In the age of too much information, everyone who wasn’t there thinks they know what really happened. Emboldened by the anonymity of the Internet, we dole out judgment. Inspired by this phenomenon, best-selling author Catherine Ryan Hyde, 60, of Cambria wrote Ask Him Why, which came out last month. One of her 30 books, Pay It Forward, was adapted into a movie in 2000. She recently sat down with New Times to talk about Ask Him Why and life on the Central Coast.
- PHOTO COURTESEY OF CATHERINE RYAN HYDE
- WRITE AWAY: Local author Catherine Ryan Hyde, who has published 30 books and counting, grew up in a family of writers.
New Times: What brought you to the Central Coast?
Catherine Ryan Hyde: I moved to Cambria from Los Angeles in 1985. I came up to spend the summer with my mom, who had been up here for about four years. I got about two weeks into the summer, and I thought, “Go back where?”
NT: How did you get into writing?
CRH: I think I came by it honestly. My mother was a writer when I was growing up. She wrote nonfiction. She had two books, one was an anthology and the other was a nonfiction book about having children. There were three siblings in my family, and we all ended up being authors to one degree or another. I think it’s one of those things where maybe it’s nature and maybe it’s nurture, but the bottom line is everybody in my family was an author, so I think it was kind of inevitable in a way.
NT: So what is your latest book, Ask Him Why, about?
- IMAGE COURTESEY OF CATHERINE RYAN HYDE
- FACT, NOT FICTION: Cambria based author Catherine Ryan Hyde’s latest book, 'Ask Him Why,' deals with the subject of public and media scrutiny after a soldier returns home from Iraq under questionable circumstances.

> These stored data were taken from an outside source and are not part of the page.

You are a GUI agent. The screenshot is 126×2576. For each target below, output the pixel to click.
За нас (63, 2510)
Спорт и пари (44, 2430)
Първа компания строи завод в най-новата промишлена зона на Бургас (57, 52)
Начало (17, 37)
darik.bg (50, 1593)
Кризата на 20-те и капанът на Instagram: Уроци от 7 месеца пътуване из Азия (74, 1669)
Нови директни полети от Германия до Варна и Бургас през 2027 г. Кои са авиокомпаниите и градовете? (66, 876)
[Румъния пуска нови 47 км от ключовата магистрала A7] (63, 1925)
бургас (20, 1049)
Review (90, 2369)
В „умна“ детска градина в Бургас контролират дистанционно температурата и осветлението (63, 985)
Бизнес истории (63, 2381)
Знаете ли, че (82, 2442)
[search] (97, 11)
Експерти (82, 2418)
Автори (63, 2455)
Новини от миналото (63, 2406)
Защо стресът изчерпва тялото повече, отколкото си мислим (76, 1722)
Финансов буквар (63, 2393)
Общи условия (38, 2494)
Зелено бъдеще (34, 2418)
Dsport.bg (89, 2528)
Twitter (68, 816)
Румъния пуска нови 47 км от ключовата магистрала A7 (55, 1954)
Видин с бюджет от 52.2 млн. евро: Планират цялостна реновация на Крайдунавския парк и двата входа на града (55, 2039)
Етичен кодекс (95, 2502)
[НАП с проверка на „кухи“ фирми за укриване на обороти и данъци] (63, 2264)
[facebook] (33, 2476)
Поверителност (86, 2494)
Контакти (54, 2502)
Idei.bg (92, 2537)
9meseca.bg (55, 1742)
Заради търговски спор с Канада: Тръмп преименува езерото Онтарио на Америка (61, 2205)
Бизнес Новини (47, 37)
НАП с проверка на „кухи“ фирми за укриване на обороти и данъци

CRH: Ask Him Why is a novel written from two first person points of view, a teenage brother and sister. I write what I think of as coming-of-age books. Ruth and Aubrey are the kids of a very dysfunctional Orange County family. Their older half-brother Joseph, he goes off to fight in Iraq and 3 1/2 months later he’s back. He’s not injured; he’s just home. Something has gone really wrong over there. First they think he’s facing a dishonorable discharge and then it looks like he’s facing a court marshall. The media just descends on them. Everybody’s got an opinion on it. The family doesn’t even know what happened, but the people in the comments section do.
NT: Was the story of Ask Him Why based at all on Bowe Bergdahl?
CRH: A little bit. I did get the inspiration for the idea from watching what happened to him and his family and thinking, “What the hell are these people doing? They don’t know what happened.” I’m not saying he’s a good guy; I’m saying I wasn’t there. How do we really know how we’re going to behave with people shooting at our ears?
NT: Do you have a favorite book that you’ve written?
- PHOTO COURTESEY OF HUNTER KILPATRICK
- LONE WRITER : Cambria-based author Catherine Ryan Hyde named her horse Nathan after the steadfast and loyal character of the same name in her book, 'When I Found You.'
CRH: No. For years, I didn’t. And then I wrote Becoming Chloe and that book was my favorite. I don’t know why, I just have a heart connection with that book. And now, I’ve written so many more books that I kind of feel like the ones I’ve been doing lately are stronger than my old stuff. I have some favorites, but I don’t have one that feels like it’s standing head and shoulders above the rest.
NT: What’s your writing process like?
CRH: It’s very scattered. It’s not nearly as organized as you would think it is. I have a tendency to write in these huge fits and starts. So when I’m working on something and it’s flowing, I’ll write about 10 to 14 pages a day, sometimes for seven to 10 days at a time. I tend to write really fast.
NT: What are some of your favorite books by other authors?
CRH: I like Jonathan Safran Foer. I really like Everything Is Illuminated and Incredibly Loud, Incredible Close. Interestingly enough, those were two books where I think the movie was as good as the books. I read a lot of young adult books because they just seem very emotionally honest to me. So I read Holly Schindler and Jerry Spinelli and people like that.